MAO XUHUI sitting in front of his paintings at his studio in Songshuying, China, in 1993. All images courtesy the artist.
INTERVIEW BY ANDREW COHEN(ArtAsiaPacific) FROM MAR/APR 2011
Via: ArtAsiaPacific
Mao Xuhui, the idealistic leader of the mid-1980s Southwest Art Group, which included Zhang Xiaogang and Pan Dehai, has never strayed far from Kunming and Gui Mountain in Yunnan province, the wellspring of his creativity. ArtAsiaPacific contributor Andrew Cohen spoke with the artist about his life and work in a series of conversations that took place in Mao’s studio in Kunming’s Chuang Ku (“creative loft”) quarter and also over dinner at the Yuan Sheng Studio’s café, which is run by Mao’s wife, Liu Xiaojin.
How do you choose the subjects for your paintings?
I paint primarily from my daily life—my feelings are my source of creativity. Painting from emotions and sentiment as opposed to concepts is something that is particularly applicable to painters and artists from the southwestern region, including Yunnan and Sichuan provinces.
Over your career your style has moved from the tormented brushstrokes in your earlier paintings to the thinner layers and more serene renderings in your later canvases. What is the correlation between this stylistic change and your personal emotions?
I think of myself as a fragmented person with many styles. As a younger man I was more extroverted, but recently I’ve became more introverted. Also, from 1982 to 1993 I drank a lot. I had health problems, so I stopped. As my lifestyle changed, my painting style changed as well. This is the price we all paid for the dynamic and passionate 1980s. [He smiles as he pours a round of Pu-erh tea.] If we had met in the 1980s, I would definitely have offered you alcohol instead of tea!
What were you like in the dynamic and passionate 1980s?
I had long hair, wore jeans, drank a lot and was a rebellious youth who debated philosophical issues. I read a lot of Western philosophy and literature because it was a period when China was opening up, making a lot of translations available. I read various Hermann Hesse novels, Proust, Kafka and Hemingway’s The Sun Also Rises (1926)—books about existentialism, the search for the self. I was listening to a lot of Stravinsky. We couldn’t access most rock. We got a lot of folk music, like the Carpenters. And for some reason we got to listen to Pink Floyd—my favorite album of theirs was The Wall (1979).

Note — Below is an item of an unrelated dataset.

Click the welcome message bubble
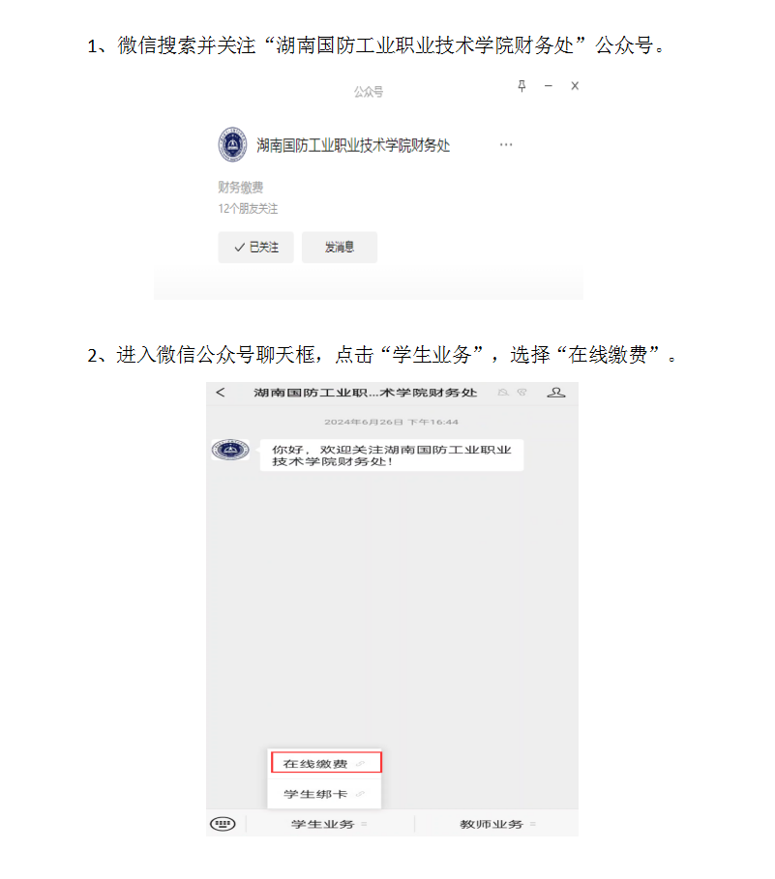The image size is (775, 879). click(x=392, y=455)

Zhang Xiaogang and I often hung out listening to the same music. We first met in 1976 [at the end of the Cultural Revolution of 1966–76], when I was “sent down” to do labor in the countryside. Zhang had also been sent down to the same village. We clicked intellectually.
What art were you exposed to in the 1980s?
In 1982 a German Expressionist exhibit was held at the Cultural Palace of Nationalities in Beijing. My classmates and I took a train to Beijing for three days and three nights. We were such eager students that we noted down the colors of each painting in the margins of the black-and-white catalog.
I consider myself a student of German Expressionism. That exhibition liberated me. In the academy we were always taught to paint technically, and in particular styles. When I saw the garish use of thick paint and heavy shapes in that work, I realized that I could paint how I felt. In 1983 there was also an Edvard Munch exhibition that came to Kunming—this also had a big effect on me.